For the past several years online, social engineers have been trying to fool unsuspecting users into clicking on malicious links and giving up sensitive information by pretending to be old friends or trusted authorities on email and social networks.
[See also: Social engineering: The basics]
Information security expert Lenny Zeltser, senior faculty member with SANS Institute and an incident handler at the Internet Storm Center, who also blogs on security topics, recently shared three examples of current cons being used by criminals to get inside your mobile device.
Malicious apps that look like legitimate apps
The example Zeltser uses is the case of a popular and legitimate application Android users were purchasing that caused a virtual "steam" to appear on the screen of a smartphone.

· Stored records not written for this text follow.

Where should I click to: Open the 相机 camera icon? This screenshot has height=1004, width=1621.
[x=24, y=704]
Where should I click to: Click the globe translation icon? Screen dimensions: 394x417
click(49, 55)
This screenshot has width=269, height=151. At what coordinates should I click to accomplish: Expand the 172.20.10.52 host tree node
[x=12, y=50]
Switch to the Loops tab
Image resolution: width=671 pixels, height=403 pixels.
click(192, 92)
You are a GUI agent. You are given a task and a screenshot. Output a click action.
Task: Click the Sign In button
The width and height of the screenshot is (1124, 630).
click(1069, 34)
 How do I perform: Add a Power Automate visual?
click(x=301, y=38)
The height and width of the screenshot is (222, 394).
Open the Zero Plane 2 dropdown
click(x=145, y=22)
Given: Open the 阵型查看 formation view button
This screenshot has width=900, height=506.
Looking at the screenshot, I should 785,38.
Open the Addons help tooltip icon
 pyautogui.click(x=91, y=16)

"You could move your finger to scrape the virtual steam off," he explained. "People love this sort of thing."
But a malicious application that looked exactly like the virtual-steam application was created and many were conned into purchasing that one, instead of the authentic application.
"From a users perspective it is very hard to distinguish between an app that is legitimate with an app that turns out to be malicious," said Zeltser.

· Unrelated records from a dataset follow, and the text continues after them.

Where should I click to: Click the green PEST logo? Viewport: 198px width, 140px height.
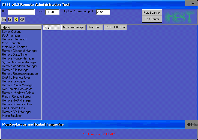(180, 17)
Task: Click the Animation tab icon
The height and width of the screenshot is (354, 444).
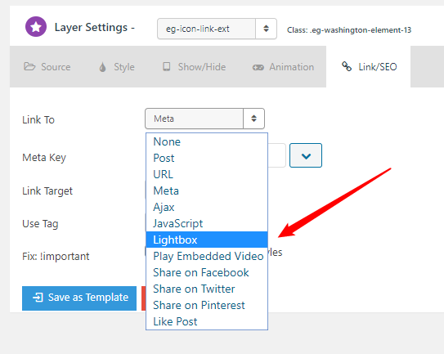Action: 258,67
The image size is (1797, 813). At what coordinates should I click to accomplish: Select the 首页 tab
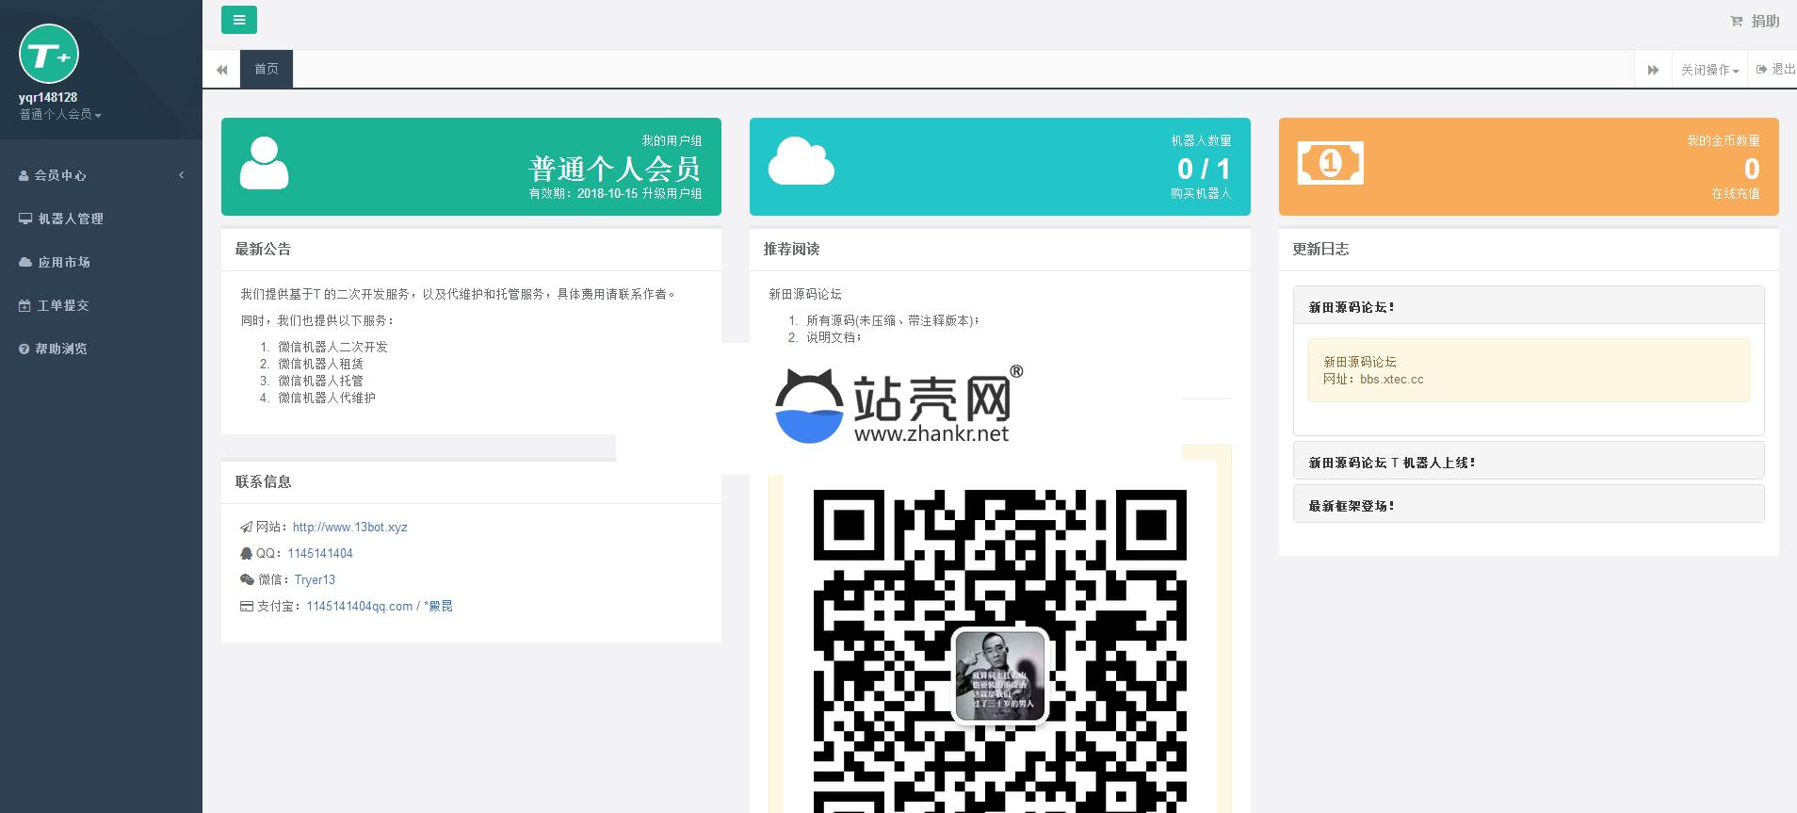(267, 70)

What users ended up with was an application with unwanted things behind it. In some cases, according to Zeltser, the malicious application activated an SMS message from the victim's phone that was sent to request premium services and the user was charged. The attacker, meanwhile, would delete any return SMS messages acknowledging the charges so the victims had no idea they were being billed.
"In this scenario, the victim had no indication that the phone was sending messages or receiving any kind of notifications of the charges. They would get a large phone bill."

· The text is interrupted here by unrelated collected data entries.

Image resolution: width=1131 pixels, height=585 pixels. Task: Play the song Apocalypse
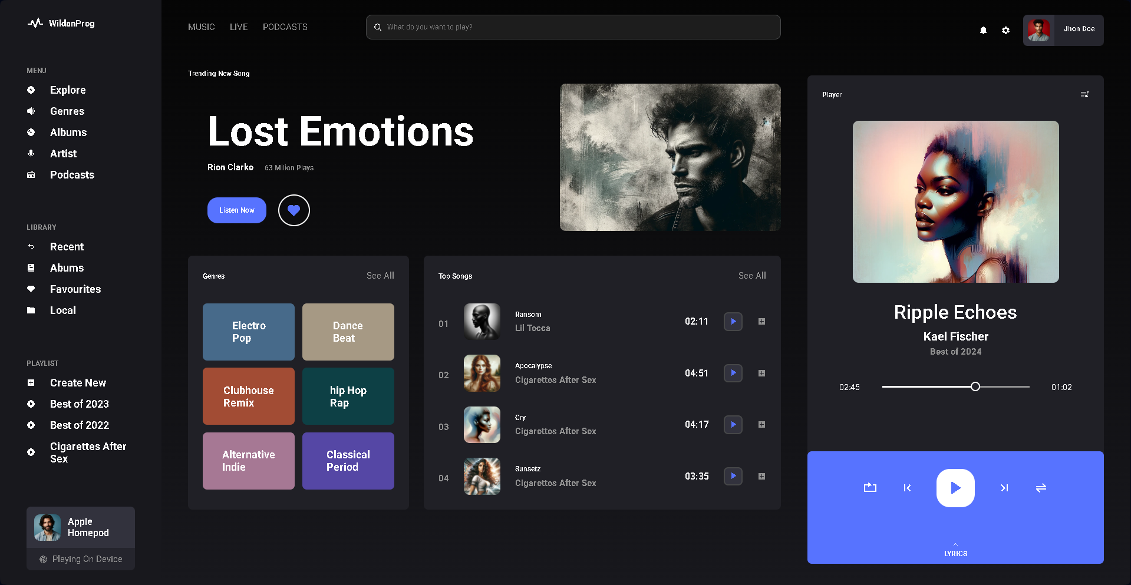[733, 373]
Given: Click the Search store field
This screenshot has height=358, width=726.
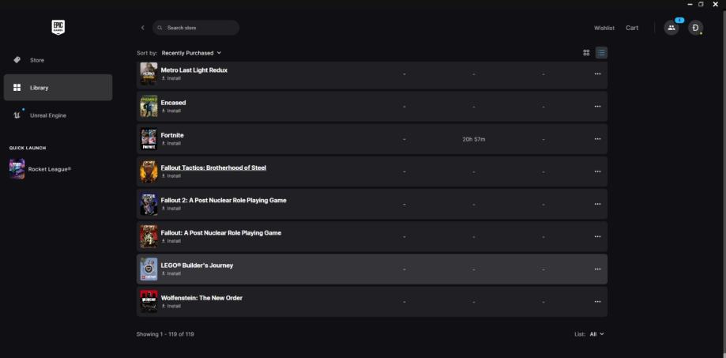Looking at the screenshot, I should (x=197, y=28).
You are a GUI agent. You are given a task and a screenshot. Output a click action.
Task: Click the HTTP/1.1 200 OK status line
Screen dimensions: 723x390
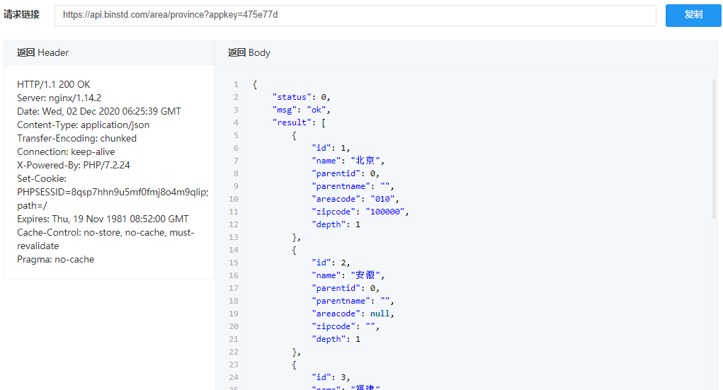[54, 85]
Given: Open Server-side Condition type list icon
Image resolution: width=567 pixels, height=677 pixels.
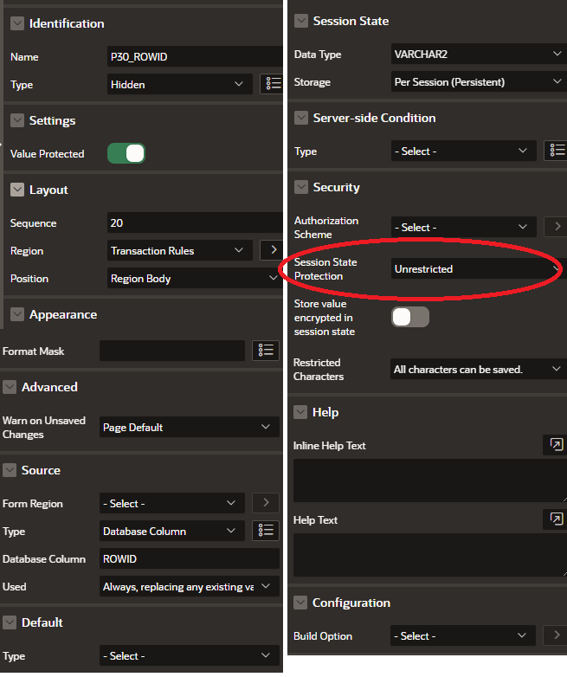Looking at the screenshot, I should tap(556, 151).
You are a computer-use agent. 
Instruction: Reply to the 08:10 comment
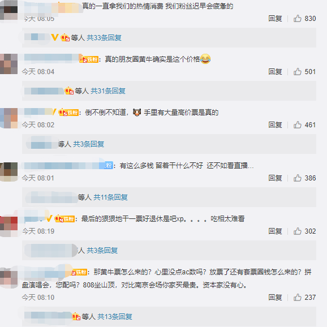click(275, 298)
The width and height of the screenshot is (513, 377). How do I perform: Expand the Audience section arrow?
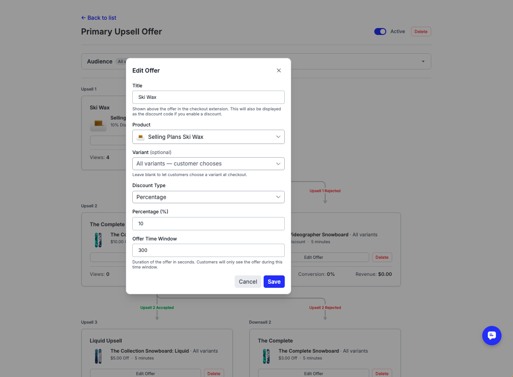point(423,62)
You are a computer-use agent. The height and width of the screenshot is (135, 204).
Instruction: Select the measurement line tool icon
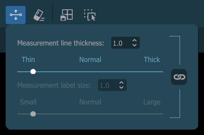(x=16, y=15)
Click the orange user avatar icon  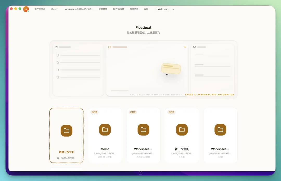(x=26, y=9)
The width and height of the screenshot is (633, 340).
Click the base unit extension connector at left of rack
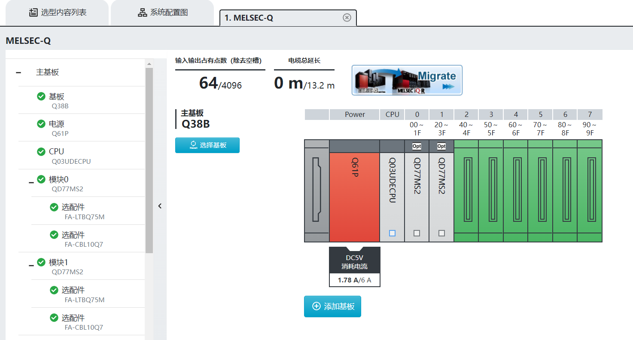click(x=317, y=189)
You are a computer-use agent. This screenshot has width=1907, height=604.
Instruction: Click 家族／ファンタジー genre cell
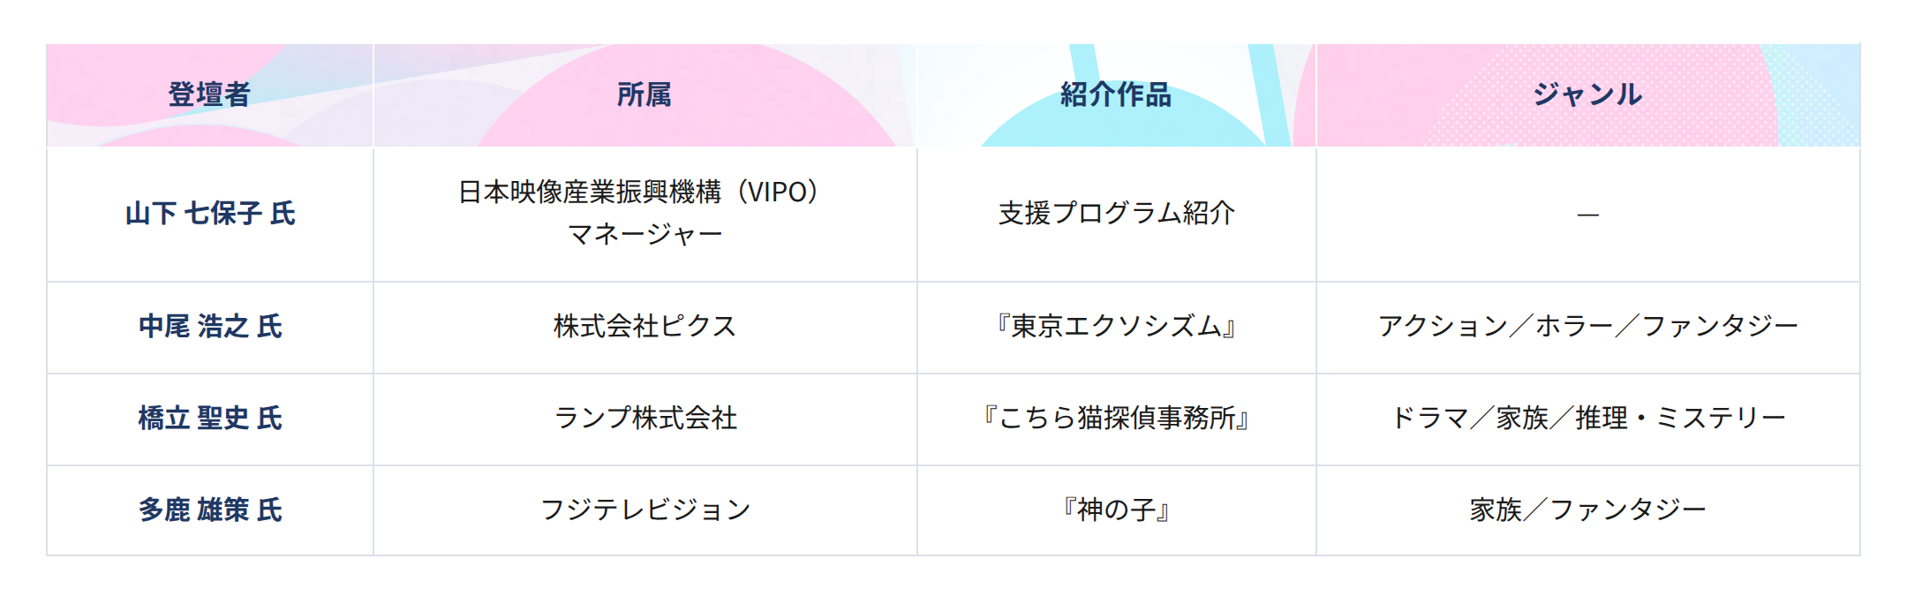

Zeltser said Google removed over 50 malicious apps from Android Market in Spring 2011 that seemed turned out to be variants of the DroidDream trojan, but looked like legitimate applications and had names like Super Guitar Solo.
"The advice we're giving people outside of the mobile world is don't install applications that come from un-trusted sources," said Zeltser. "That same advice applies now to mobile."
Zeltser also noted not to rely on an application's ratings because many users might be enjoying the app's features without realizing that it contains a malicious functionality. He also said the bad apps he is hearing about and seeing are ones on the Android market, which is where most criminals seem to target. It's not that Apple applications could not also be malicious, but Zeltser has yet to see one and thinks it has to do, at least partly, with Apple's vetting and examination process and digital signature requirements.
Malicious mobile apps that come from ads
Zeltser laid out a scenario in which a legitimate application on a smartphone runs a bad advertisement. If the user clicked on the ad, they are taken to a web site that tricks the victim into thinking their battery is inefficient, he said. The person is then asked to install an application to optimize the battery consumption, which is instead a malicious application.
"Much like outside the mobile world, the attack began here with an ad," explained Zeltser. "We are seeing on our malicious ads on desktop systems as an incredible infection vector because they allow the attacker to present potentially malicious code into the browser of hundreds of thousands of victims. Now we are seeing this happen in a mobile environment too to where ads are being placed into legitimate applications."
Apps that claim to be for "security"
Another new mobile attack vector is a ZeuS malware variant that actually originates with an infected PC. When a user visits a banking site from an infected computer, they are prompted to download an authentication or security component onto their mobile device in order to complete the login process, said Zeltser.
"The attackers realize that users are using two-factor authentication," he explained. "In many cases that second factor is implemented as a one-time password sent to the user's phone by the banking provider. Attackers were thinking: 'How can we get access to those credentials?' Their answer is: 'Attack the user's phone.'"
The way this ruse works is once the PC is infected, the person logs onto their bank account and is told to download an application onto their phone in order to receive security messages, such as login credentials. But it is actually a malicious application from the same entity that is controlling the user's PC. Now they have access to not only the user's regular banking logon credentials, but also the second authentication factor sent to the victim via SMS. In many cases, said Zeltser, people thought they simply were installing security applications, or in some cases, a security certificate.
"When people think something is done for security they forget all logic and reason," he said. "They just blindly do it."